2. A process of claim 1 wherein the pH of the acidic stabilized
hydrogen peroxide solution is at a pH below about 3.
3. A process of claim 1 which comprises: cleaning the aluminum
article by contact with an alkaline cleaning solution, rinsing the
aluminum article, and contacting the rinsed aluminum article with
the acidic deoxidizing solution.
4. A process of claim 3 wherein the cleaning solution is at a
temperature of from about 90.degree. F. to about 175.degree. F.
5. A process of claim 3 wherein the deoxidizing solution is a
stabilized hydrogen peroxide solution at a temperature of from
about ambient to about 150.degree. F. and at a pH below about
1.5.
6. A process of claim 5 wherein the pH of the stabilized hydrogen
peroxide solution is below about 0.5.
7. A process of claim 1 wherein the cleaning step comprises:
cleaning the aluminum article by contact with an aqueous acidic
solution at a pH below about 2.
8. A process of claim 7 wherein the deoxidizing comprises:
contacting the cleaned aluminum article with a stabilized, hydrogen
peroxide deoxidizing solution at a pH below about 1.5.
9. A process of claim 8 wherein the pH of the stabilized hydrogen
peroxide deoxidizing solution is below about 0.5.
10. A process of claim 7 wherein:
a. the cleaning step comprises contacting an aluminum article with
an acidic solution at a temperature of from about 90.degree. F. to
about 175.degree. F., at a pH below about 2 for from about 1 to
about 15 minutes to clean the aluminum article; and
b. the deoxidizing step comprises contacting the cleaned aluminum
article with a deoxidizing solution comprising an acidic stabilized
hydrogen peroxide solution at a temperature from about ambient to
about 150.degree. F. for from about 1 to about 25 minutes.
11. A two step process of claim 1 wherein the combined cleaning and
deoxidizing step comprises: contacting an aluminum article with a
cleaning-etching-deoxidizing acid stabilized hydrogen peroxide
solution at a temperature of from about 90.degree. F. to about
175.degree.
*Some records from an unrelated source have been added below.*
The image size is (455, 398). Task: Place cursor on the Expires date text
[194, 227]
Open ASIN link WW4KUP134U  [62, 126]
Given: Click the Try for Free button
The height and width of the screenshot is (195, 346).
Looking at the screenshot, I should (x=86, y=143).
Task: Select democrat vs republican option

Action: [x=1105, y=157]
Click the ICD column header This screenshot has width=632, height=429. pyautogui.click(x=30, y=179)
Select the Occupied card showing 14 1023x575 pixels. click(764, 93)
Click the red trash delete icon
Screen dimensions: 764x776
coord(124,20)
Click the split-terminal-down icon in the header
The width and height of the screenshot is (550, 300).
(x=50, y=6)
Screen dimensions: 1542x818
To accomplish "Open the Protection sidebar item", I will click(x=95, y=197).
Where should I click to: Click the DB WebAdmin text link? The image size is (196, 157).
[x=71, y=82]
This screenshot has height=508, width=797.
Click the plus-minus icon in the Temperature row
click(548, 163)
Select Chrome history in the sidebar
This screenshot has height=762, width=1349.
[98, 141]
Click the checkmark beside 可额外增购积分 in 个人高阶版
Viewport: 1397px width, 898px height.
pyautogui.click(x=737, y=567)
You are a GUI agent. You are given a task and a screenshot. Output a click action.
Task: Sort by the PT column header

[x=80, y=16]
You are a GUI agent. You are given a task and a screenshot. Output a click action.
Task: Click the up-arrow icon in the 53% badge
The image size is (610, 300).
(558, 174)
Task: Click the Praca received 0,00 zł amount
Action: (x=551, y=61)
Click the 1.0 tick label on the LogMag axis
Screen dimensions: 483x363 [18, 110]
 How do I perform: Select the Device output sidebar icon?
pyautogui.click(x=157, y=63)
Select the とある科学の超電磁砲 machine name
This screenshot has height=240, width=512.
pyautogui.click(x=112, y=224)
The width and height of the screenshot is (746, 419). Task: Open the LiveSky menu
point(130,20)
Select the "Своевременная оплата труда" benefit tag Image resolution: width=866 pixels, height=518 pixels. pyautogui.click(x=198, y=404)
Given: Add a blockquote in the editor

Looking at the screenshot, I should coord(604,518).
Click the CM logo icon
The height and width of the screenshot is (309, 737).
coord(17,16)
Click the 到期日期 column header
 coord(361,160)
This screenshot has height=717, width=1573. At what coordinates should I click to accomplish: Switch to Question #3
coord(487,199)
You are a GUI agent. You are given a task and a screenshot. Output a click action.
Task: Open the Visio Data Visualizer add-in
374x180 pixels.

F. for from about 2 to about 25 minutes, wherein the pH
of the solution is below about 2; followed by conversion coating
the deoxidized aluminum article.
12. A process of claim 11 wherein the pH of the
cleaning-etching-deoxidizing solution is below about 0.5.
13. A process of claim 11 wherein the cleaning-etching-deoxidizing
solution comprises:
a) a deoxidizing effective amount of hydrogen peroxide;
b) a stabilizing amount of a stabilizer for the hydrogen
peroxide;
c) a pH adjusting amount of nitric acid; and
d) an etching effective amount of a source of fluoride ion.
14. A process of claim 13 wherein the cleaning-etching-deoxidizing
solution contains as the deoxidizing agent hydrogen peroxide in an
amount from about 0.03% to about 30% by weight hydrogen
peroxide.
15. A process of claim 11 wherein the cleaning-etching-deoxidizing
solution comprises:
a) a deoxidizing effective amount of hydrogen peroxide;
b) a stabilizing amount of a stabilizer for the hydrogen
peroxide;
c) an etching effective amount of phosphoric acid; and
d) a pH adjusting amount of nitric acid.
16. A process of claim 11 wherein the conversion coating step
comprises contact with a chromate containing conversion coating
composition.
17. A process of claim 1 wherein the cleaning step comprises
contact with a cleaning solution comprising about 0.3% by volume
sulfuric acid (96%), about 0.17% by volume hydrofluoric acid (70%),
and up to about 0.2% by weight sodium 2-ethyl hexyl sulfate for a
period of about 5 to about 10 minutes at a temperature of from
about 110.degree. F. to about 130.degree. F.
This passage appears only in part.